ASSIGNED TASK:
Gather every line from the entries below that includes "magnifier".

[Saved data entries]
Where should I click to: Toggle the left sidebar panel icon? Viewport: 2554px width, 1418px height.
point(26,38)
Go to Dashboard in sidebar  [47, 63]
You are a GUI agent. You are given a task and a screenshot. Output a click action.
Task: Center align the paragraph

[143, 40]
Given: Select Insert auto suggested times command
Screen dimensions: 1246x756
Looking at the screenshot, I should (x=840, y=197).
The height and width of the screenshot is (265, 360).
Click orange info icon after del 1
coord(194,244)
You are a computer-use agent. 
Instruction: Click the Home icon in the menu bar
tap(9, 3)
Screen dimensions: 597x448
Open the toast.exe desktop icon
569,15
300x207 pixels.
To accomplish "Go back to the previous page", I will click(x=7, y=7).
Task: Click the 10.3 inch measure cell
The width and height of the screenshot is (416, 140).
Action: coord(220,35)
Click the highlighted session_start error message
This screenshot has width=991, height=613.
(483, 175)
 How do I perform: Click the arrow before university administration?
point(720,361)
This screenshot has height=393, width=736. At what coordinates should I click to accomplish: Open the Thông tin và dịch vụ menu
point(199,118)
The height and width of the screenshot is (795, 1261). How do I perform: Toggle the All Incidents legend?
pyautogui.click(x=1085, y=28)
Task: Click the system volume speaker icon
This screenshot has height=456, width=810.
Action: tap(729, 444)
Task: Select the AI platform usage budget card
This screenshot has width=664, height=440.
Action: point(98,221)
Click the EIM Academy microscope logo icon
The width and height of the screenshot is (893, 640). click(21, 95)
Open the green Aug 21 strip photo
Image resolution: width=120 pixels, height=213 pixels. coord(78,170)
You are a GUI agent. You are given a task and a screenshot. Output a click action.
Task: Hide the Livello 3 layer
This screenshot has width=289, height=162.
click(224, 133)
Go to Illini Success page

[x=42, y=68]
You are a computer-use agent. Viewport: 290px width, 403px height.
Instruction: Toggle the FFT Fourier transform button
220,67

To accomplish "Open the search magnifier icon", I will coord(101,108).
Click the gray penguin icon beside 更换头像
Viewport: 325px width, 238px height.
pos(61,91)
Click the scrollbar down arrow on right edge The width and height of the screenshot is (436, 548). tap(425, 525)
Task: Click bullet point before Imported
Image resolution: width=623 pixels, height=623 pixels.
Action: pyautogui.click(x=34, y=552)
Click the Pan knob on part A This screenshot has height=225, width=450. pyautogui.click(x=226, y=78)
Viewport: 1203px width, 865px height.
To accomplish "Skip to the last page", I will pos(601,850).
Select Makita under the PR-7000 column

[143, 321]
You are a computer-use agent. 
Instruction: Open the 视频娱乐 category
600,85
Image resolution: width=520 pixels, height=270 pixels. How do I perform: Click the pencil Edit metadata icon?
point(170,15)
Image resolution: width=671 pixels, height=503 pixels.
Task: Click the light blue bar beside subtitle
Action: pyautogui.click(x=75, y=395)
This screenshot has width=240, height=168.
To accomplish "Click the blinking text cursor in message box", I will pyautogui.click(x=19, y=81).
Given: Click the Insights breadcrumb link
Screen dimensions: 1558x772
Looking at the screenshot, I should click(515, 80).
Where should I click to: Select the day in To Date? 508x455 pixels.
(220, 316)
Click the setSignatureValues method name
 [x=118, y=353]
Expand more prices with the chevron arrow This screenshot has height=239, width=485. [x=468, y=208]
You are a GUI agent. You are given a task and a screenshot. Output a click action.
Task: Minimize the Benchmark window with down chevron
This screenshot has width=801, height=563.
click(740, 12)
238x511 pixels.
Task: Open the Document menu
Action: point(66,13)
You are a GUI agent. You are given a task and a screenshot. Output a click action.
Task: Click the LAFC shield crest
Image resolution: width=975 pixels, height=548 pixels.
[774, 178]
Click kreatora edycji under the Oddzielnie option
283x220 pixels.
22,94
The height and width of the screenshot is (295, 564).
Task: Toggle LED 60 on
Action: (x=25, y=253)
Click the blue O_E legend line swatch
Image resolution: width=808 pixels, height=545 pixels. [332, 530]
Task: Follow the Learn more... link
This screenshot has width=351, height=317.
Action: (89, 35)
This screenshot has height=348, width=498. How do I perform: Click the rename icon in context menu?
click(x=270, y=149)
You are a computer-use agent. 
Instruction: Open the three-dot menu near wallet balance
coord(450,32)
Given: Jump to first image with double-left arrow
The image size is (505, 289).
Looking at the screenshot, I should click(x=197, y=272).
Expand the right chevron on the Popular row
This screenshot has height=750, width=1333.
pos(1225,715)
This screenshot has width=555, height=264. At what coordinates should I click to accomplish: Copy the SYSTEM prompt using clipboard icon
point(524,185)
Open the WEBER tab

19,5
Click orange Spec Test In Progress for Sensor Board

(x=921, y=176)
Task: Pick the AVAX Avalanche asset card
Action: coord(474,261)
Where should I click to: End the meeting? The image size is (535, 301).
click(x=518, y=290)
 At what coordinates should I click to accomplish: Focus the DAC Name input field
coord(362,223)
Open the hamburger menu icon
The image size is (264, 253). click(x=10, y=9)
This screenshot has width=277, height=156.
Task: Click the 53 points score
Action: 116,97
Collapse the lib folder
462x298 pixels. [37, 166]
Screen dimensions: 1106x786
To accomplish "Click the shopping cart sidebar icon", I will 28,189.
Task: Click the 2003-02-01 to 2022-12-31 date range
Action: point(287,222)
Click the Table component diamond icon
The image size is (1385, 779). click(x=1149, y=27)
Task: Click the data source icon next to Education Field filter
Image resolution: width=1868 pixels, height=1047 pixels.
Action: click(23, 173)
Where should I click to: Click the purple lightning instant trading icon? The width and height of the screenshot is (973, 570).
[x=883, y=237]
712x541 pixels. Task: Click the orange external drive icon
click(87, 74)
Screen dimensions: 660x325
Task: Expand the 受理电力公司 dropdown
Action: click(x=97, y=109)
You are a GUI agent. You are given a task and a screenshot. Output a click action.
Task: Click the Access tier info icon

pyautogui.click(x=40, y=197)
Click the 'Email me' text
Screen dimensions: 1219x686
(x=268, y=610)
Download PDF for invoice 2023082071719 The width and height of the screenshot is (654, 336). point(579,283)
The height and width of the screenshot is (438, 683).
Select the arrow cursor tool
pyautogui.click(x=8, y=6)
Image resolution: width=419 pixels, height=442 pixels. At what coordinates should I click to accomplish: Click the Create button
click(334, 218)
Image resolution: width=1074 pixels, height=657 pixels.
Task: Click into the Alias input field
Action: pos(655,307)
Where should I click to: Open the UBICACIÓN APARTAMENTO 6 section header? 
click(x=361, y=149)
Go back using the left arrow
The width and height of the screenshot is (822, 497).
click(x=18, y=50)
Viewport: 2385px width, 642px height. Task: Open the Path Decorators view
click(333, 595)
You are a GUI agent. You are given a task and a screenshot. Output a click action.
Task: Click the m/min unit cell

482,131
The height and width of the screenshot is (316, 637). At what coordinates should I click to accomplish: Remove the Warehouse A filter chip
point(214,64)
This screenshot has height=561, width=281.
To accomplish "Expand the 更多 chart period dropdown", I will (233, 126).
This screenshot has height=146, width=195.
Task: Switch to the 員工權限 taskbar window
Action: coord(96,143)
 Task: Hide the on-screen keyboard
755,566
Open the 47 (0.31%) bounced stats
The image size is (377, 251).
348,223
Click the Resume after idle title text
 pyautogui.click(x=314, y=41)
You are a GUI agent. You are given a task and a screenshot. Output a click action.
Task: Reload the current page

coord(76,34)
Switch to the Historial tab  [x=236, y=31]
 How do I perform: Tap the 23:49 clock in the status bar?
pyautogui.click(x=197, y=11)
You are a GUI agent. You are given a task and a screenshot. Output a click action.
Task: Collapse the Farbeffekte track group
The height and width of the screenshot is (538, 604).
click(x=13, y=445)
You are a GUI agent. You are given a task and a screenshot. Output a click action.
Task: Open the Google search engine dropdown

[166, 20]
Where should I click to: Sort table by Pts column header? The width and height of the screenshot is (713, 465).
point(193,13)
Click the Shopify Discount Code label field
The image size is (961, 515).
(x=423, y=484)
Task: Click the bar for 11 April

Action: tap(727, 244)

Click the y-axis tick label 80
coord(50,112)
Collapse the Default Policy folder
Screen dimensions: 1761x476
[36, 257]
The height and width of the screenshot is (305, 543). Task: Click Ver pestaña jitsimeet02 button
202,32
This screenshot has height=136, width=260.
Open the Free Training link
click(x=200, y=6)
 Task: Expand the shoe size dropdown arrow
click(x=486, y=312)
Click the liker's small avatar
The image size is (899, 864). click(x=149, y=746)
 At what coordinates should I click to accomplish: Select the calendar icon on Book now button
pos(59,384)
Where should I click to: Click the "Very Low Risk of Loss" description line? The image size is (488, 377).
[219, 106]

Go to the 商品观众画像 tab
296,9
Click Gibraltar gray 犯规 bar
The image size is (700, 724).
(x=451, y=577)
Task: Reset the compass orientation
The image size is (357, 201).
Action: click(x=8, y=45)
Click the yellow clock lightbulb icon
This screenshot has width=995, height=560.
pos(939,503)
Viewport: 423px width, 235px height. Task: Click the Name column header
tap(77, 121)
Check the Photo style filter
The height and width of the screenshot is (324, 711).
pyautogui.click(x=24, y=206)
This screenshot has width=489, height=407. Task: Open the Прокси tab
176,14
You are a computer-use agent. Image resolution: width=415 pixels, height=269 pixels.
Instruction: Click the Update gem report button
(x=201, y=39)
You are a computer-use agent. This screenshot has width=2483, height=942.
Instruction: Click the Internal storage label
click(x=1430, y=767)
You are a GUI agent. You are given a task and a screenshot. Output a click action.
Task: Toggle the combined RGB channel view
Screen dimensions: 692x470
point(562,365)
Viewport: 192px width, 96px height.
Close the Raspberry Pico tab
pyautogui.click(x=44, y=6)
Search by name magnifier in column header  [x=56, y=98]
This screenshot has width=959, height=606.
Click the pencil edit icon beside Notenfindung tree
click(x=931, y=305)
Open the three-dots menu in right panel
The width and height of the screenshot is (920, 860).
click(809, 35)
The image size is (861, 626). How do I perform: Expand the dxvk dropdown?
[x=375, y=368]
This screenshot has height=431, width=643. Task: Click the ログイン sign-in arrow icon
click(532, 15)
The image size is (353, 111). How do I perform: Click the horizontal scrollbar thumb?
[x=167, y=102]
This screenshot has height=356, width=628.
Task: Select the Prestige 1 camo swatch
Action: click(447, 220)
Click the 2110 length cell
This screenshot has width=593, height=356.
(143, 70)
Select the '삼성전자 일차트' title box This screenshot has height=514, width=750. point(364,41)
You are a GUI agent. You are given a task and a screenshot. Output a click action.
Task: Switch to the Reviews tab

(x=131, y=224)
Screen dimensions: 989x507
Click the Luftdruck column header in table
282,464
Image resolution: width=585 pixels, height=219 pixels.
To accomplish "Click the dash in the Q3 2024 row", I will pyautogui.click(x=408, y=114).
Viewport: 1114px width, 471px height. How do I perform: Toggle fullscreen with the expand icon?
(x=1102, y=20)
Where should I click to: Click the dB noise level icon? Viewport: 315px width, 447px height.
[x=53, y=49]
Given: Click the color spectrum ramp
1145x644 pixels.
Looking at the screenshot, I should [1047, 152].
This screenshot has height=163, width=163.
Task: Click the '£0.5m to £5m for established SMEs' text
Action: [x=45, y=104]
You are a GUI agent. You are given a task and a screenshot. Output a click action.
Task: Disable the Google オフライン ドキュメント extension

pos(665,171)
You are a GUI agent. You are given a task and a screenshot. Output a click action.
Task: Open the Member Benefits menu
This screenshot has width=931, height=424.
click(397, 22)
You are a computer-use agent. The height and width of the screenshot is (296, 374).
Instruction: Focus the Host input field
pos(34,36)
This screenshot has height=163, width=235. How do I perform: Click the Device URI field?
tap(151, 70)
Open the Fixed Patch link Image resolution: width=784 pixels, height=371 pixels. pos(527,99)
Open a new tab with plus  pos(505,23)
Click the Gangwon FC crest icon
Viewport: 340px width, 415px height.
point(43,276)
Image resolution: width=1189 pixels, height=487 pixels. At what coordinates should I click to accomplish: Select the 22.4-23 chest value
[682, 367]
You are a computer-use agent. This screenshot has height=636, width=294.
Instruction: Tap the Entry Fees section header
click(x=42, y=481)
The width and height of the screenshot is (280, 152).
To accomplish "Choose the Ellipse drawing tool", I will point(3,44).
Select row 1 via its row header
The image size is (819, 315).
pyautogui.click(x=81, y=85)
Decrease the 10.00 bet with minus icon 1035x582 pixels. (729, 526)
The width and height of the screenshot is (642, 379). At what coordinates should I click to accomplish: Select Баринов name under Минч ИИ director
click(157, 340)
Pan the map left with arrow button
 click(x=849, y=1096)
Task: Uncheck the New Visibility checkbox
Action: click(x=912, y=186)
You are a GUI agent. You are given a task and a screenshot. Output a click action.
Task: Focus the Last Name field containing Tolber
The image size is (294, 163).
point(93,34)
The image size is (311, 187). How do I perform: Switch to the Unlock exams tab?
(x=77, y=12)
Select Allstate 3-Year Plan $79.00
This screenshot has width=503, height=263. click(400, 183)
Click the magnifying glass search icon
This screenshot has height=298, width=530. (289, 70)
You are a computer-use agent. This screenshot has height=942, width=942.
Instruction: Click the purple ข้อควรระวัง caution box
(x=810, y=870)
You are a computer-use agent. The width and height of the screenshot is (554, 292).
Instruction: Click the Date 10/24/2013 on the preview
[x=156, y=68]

ANSWER BELOW:
To accomplish "Open the search magnifier icon", I will coord(101,108).
Search by name magnifier in column header  [x=56, y=98]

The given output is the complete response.